Entrambi questi pilastri sono stati gravemente intaccati. Con l’abrogazione del reato di abuso di ufficio approvata nel 2024, il conflitto di interessi è stato definitivamente sdoganato come prassi legittima di esercizio del potere anche nei casi estremi nei quali il pubblico funzionario omette di astenersi in presenza di un interesse proprio, ovvero di prossimi congiunti, o negli altri casi prescritti dalla legge. Allo stesso tempo è stato legalizzato, caso unico in Europa, anche l’uso distorto del potere per finalità affaristiche, nepotistiche, clientelari, discriminatorie e vessatorie dei cittadini. Così come accadeva nell’Italia narrata ne I Promessi Sposi, vero e proprio manuale di antropologia nazionale, i cittadini senza potere potranno essere impunemente “abusati” dai piccoli e grandi Don Rodrigo di turno. Si tratta solo di una spia di un fenomeno carsico di grande portata che oltrepassa i confini della legislazione penale, estendendosi ad altri settori nevralgici della gestione del potere pubblico. Il conflitto di interessi e l’abuso di potere, in tutte le loro molteplici declinazioni, sono divenuti ormai la cifra occulta del potere.

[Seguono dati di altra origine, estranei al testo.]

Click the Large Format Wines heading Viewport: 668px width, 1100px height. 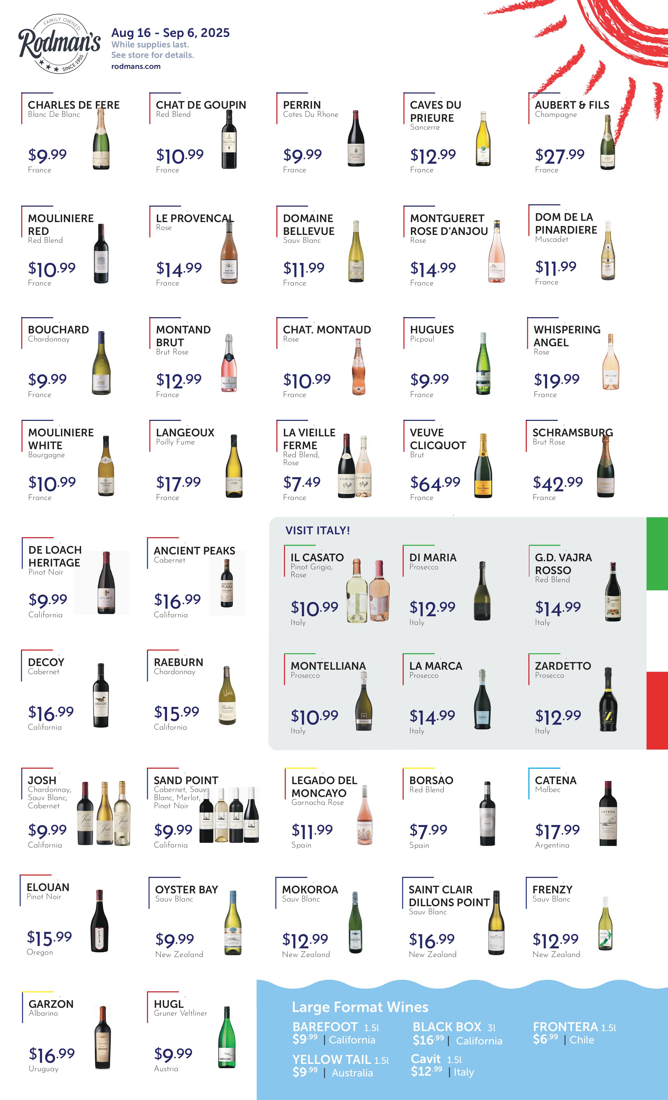pos(360,1007)
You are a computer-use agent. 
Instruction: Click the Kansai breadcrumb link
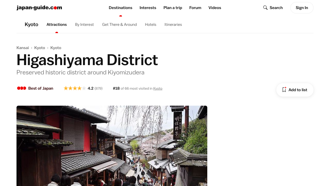(23, 48)
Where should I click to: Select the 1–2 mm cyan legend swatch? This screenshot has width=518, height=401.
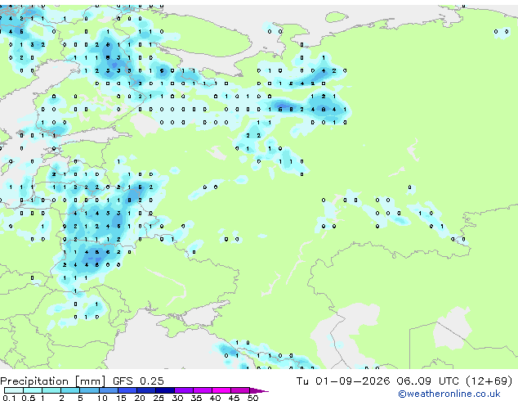pos(51,390)
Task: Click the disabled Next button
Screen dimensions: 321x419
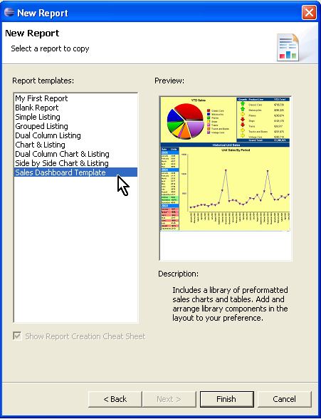Action: coord(169,399)
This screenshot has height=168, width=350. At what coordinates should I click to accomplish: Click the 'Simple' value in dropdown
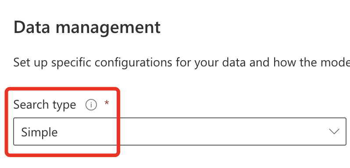pyautogui.click(x=39, y=132)
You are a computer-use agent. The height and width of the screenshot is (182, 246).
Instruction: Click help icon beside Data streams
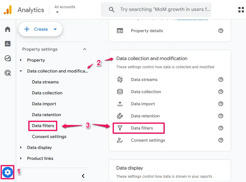[x=221, y=79]
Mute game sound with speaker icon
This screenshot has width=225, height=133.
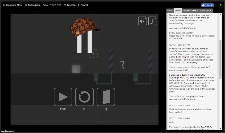(142, 21)
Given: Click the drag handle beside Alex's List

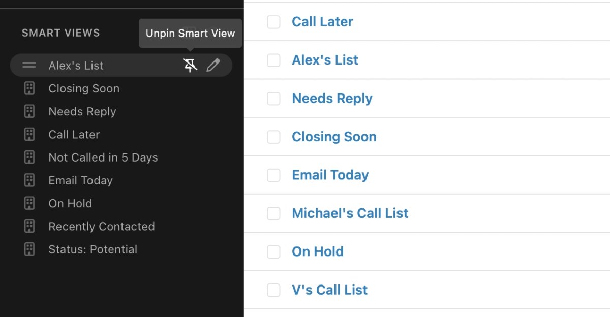Looking at the screenshot, I should [29, 65].
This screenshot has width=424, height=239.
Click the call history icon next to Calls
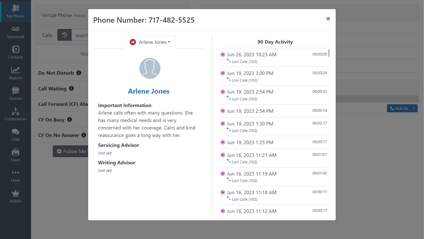coord(65,35)
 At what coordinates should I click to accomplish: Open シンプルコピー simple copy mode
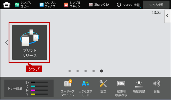23,5
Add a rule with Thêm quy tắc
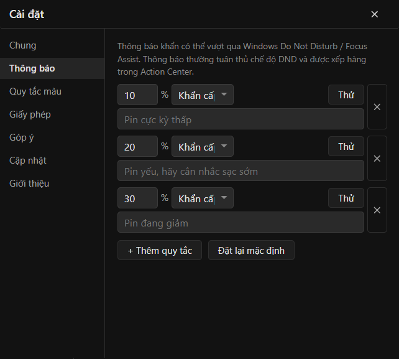The height and width of the screenshot is (359, 399). point(160,250)
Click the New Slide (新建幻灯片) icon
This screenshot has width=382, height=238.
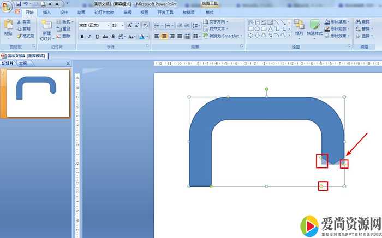(x=46, y=26)
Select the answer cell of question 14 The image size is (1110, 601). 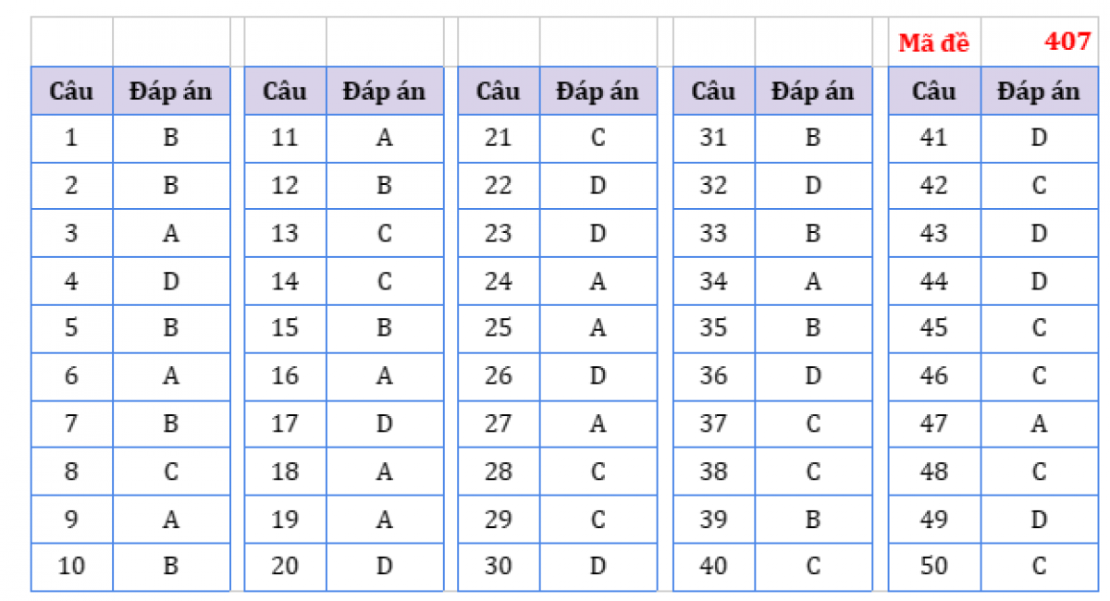click(x=385, y=282)
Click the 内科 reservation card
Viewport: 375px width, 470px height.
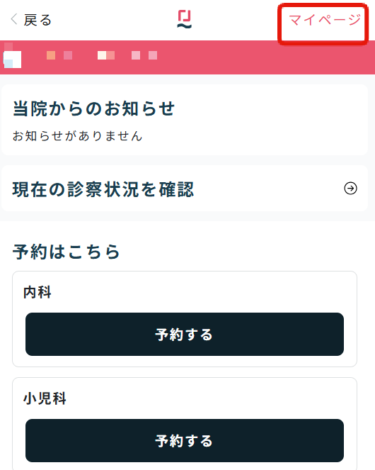tap(185, 319)
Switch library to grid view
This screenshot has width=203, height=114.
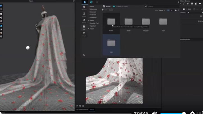click(168, 10)
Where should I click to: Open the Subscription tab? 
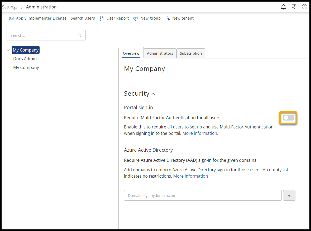[x=191, y=53]
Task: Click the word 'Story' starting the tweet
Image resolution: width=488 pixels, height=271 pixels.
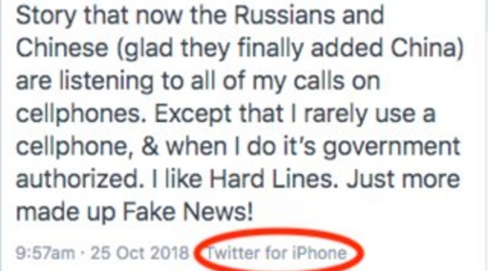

Un altro passaggio storico fondativo dello Stato moderno, fu l’abolizione di sistemi di giustizia separati a seconda delle classi sociali. La giustizia ordinaria era riservata al popolo, mentre l’aristocrazia e i ceti sociali più abbienti potevano essere giudicati solo dai loro pari. Oggi si assiste al revival in chiave moderna e sofisticata della vecchia giustizia classista con la costruzione da parte della maggioranza di un diritto penale fondato su un doppio binario: minimalista, e castrato dei più penetranti strumenti di indagine come le intercettazioni, per le condotte illegali dei ceti superiori; iper repressivo per i reati delle classi inferiori. In questa poderosa marcia a ritroso verso i tempi più bui della nostra storia, si inscrive la criminalizzazione del dissenso sociale verso le politiche governative, anche quando espresso con modalità incruente. Il “pacchetto Sicurezza” in corso di approvazione, con il suo ampio ventaglio di misure intimidatorie e repressive verso dissidenti e marginali, è una delle declinazioni più rivelatrici del codice culturale di questa maggioranza.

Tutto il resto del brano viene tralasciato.